§ **USING THE INFORMATION**:
a) Decide whether each statement agrees with the report on workplace safety fines, answering yes or no and quoting the deciding words: (i) each sheet on the trolley weighed 34kg; (ii) the company pleaded not guilty; (iii) the trolley was judged unsuitable in part because it was too short.
b) Reproduce word for word the portion of the report on workplace safety fines starting with "An investigation by" and going on through "costs of £10,338.20.".

PASSAGE FOR REVIEW: Begin

3 - A powder coating company has been fined after a worker in a factory in Poole, Dorset suffered shattered lumbar vertebrae and had to be kept in a lying down position on his back for two weeks in hospital.

Southampton Magistrates' Court heard how the worker was checking the straps on a wheeled A-frame trolley containing ten 6m long twin wall polycarbonate sheets weighing 34kg each, when the load unexpectedly toppled onto him pushing him to the ground. Colleagues had to lift the sheets off the worker and call for an ambulance.

An investigation by the HSE found that C & R Powder Coating and Welding Fabrication Ltd had failed to ensure the safety of workers, engaged in the transfer and storage of plastic sheeting on a trolley. The investigation found that the trolley was not suitable for the storage and transport of the plastic sheets because it was not sufficiently long enough and had no means for ensuring the straps being used would stay in place.

The company pleaded guilty to breaching Regulation 4 of The Provision and Use of Work Equipment Regulations 1998 (PUWER) and was fined £20,000 and ordered to pay costs of £10,338.20.

Speaking after the hearing, HSE Inspector Berenice Ray, said: "This incident could so easily have been avoided by simply carrying out safe working practices and ensuring work equipment is suitable for the purpose for which it is to be used.

"Accidents like this can happen with plastic sheets but equally with wood board, steel plate or stone slabs. Any flat profile material should be secured against falling or slipping out as the consequences can be a serious injury or even a fatality.

"Companies should be aware that HSE will not hesitate to take appropriate enforcement action against those that fall below the required standards."

4 - A paper making company has been sentenced after a worker suffered serious injuries when her hand was caught in machinery.

Plymouth based West Design Products Ltd, which manufactures and edits craft paper for retail, including printing, punching and cutting, has been fined after 22-year-old employee Charlotte Sargent had her fingers crushed, leading to the partial amputation of both her middle and index finger on her left hand.

PASSAGE FOR REVIEW: End
RECORD EXCERPTS: Begin

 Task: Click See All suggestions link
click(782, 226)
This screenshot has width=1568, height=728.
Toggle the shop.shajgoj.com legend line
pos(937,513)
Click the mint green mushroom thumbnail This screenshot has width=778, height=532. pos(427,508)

RECORD EXCERPTS: End
RECORD EXCERPTS: Begin

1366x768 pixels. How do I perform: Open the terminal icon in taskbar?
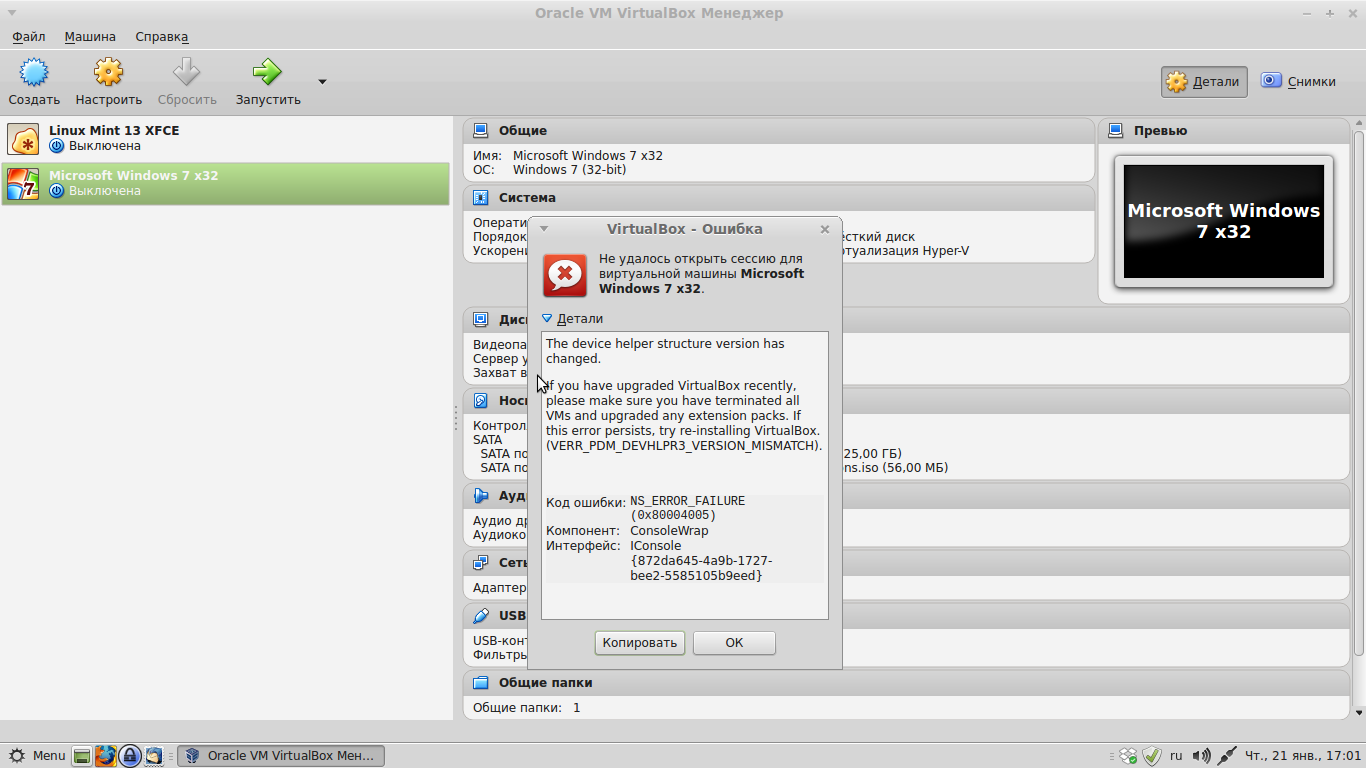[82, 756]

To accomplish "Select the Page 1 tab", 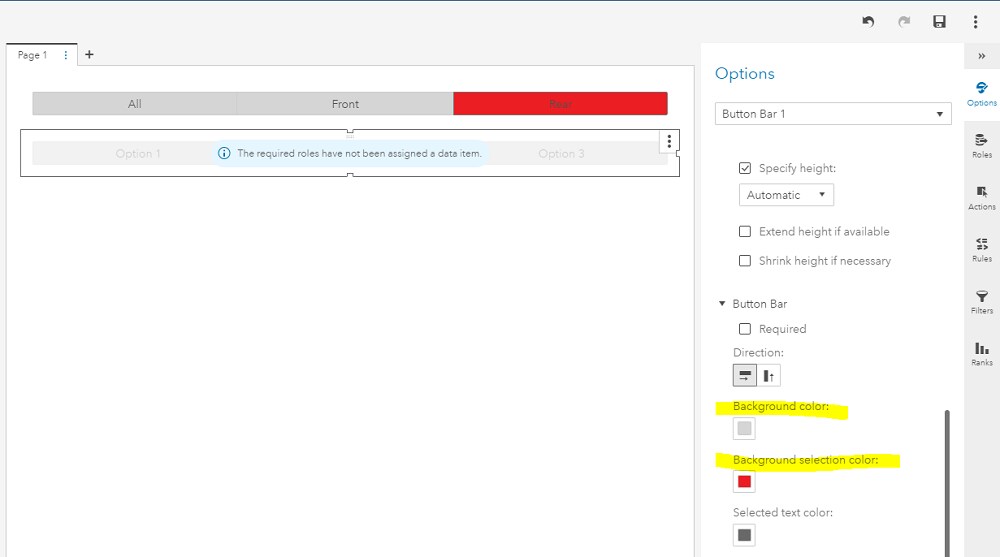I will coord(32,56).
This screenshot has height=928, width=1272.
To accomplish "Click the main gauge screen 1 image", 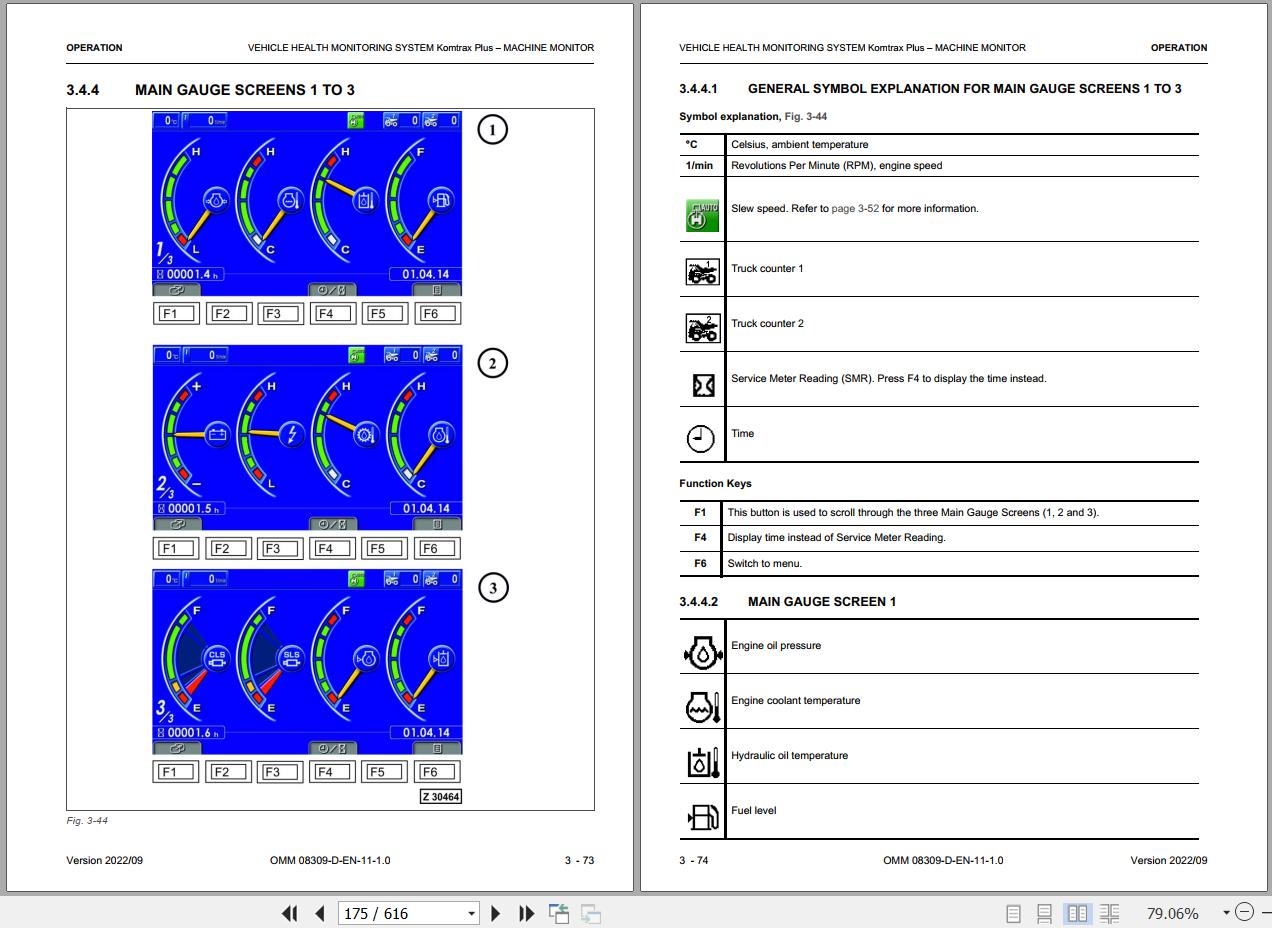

RECORD EXCERPTS: End
RECORD EXCERPTS: Begin

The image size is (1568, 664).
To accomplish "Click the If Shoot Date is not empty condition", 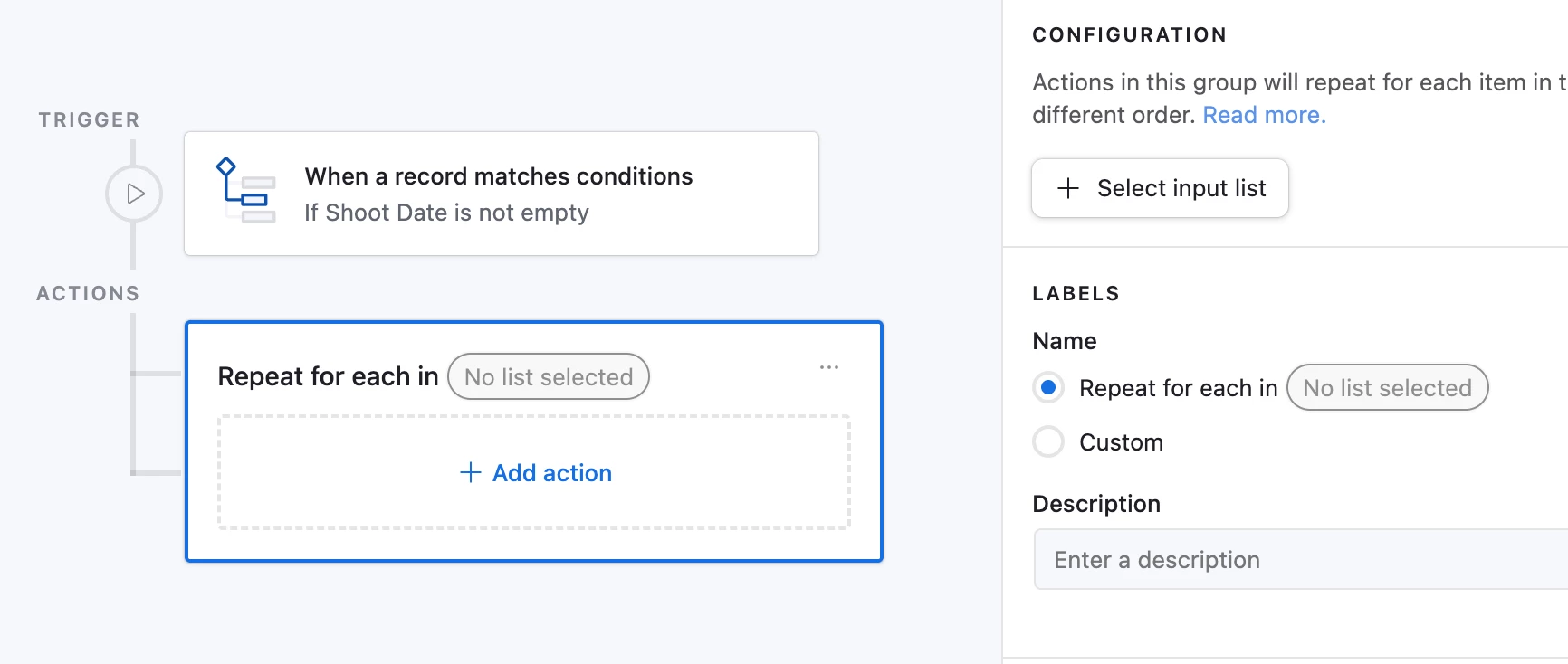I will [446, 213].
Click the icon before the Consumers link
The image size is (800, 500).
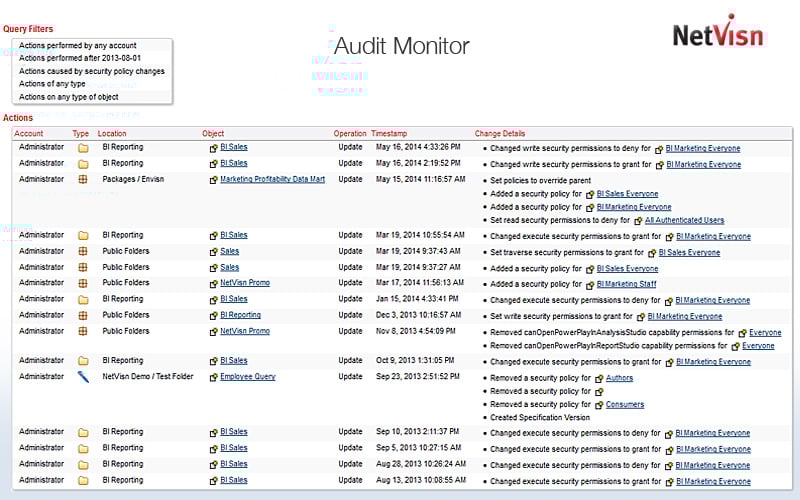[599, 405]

RECORD EXCERPTS: End

§ **ANSWERS BY ITEM**:
a)
(i) Yes: "ten 6m long twin wall polycarbonate sheets weighing 34kg each"
(ii) No: "The company pleaded guilty to breaching Regulation 4"
(iii) Yes: "it was not sufficiently long enough"

b)
An investigation by the HSE found that C & R Powder Coating and Welding Fabrication Ltd had failed to ensure the safety of workers, engaged in the transfer and storage of plastic sheeting on a trolley. The investigation found that the trolley was not suitable for the storage and transport of the plastic sheets because it was not sufficiently long enough and had no means for ensuring the straps being used would stay in place.

The company pleaded guilty to breaching Regulation 4 of The Provision and Use of Work Equipment Regulations 1998 (PUWER) and was fined £20,000 and ordered to pay costs of £10,338.20.